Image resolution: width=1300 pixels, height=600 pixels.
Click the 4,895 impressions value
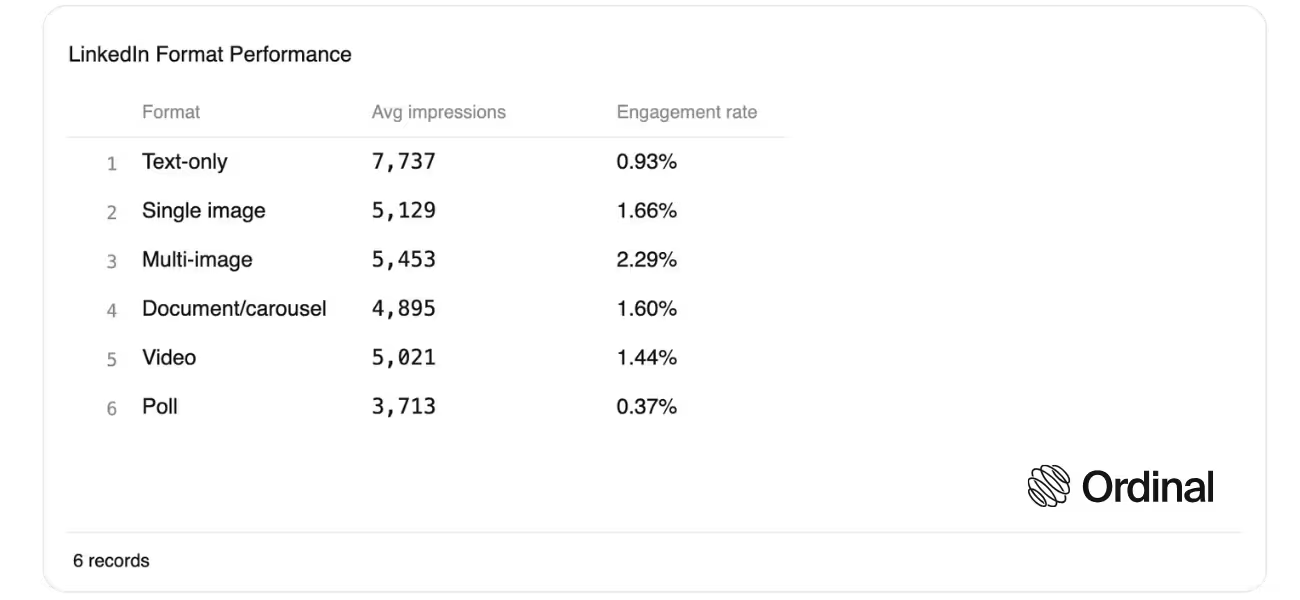[404, 309]
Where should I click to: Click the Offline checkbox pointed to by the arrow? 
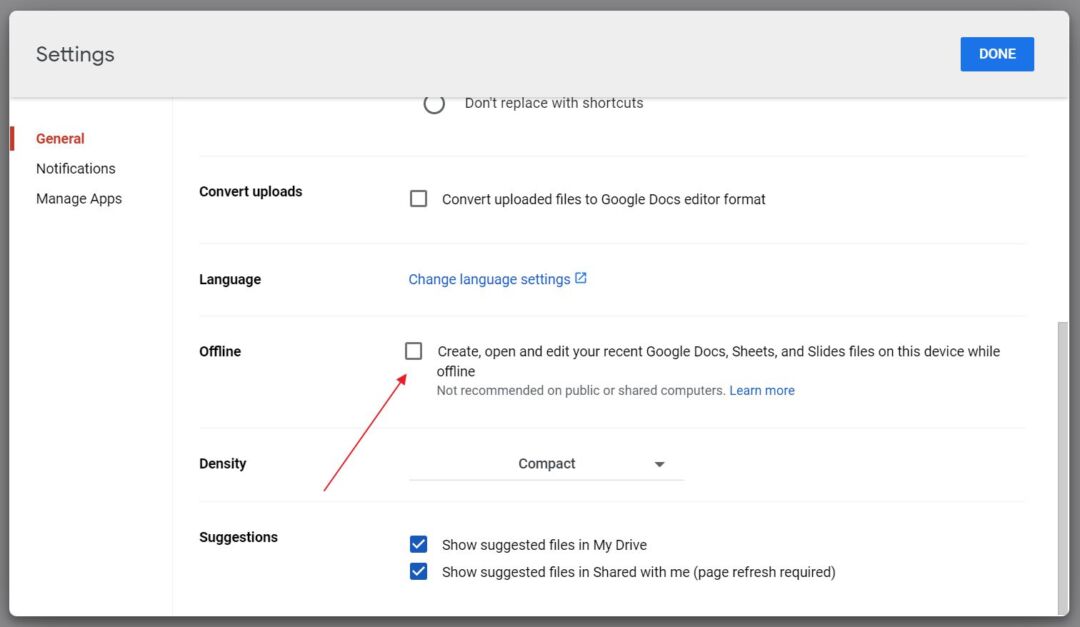(414, 351)
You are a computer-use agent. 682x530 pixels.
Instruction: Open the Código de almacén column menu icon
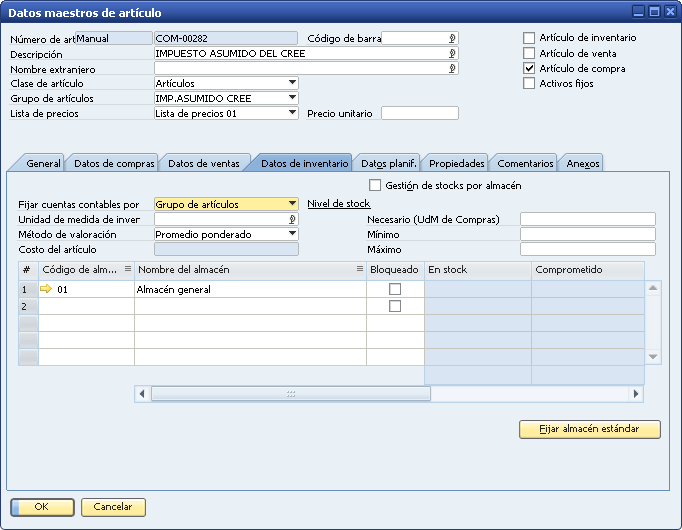pos(127,270)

**TASK DIRECTIONS**
Check each line of the records above, and copy those that hold the word "pixels".

**FINISHED TASK**
Image resolution: width=1300 pixels, height=600 pixels.
You are a computer-use agent. 682x530 pixels.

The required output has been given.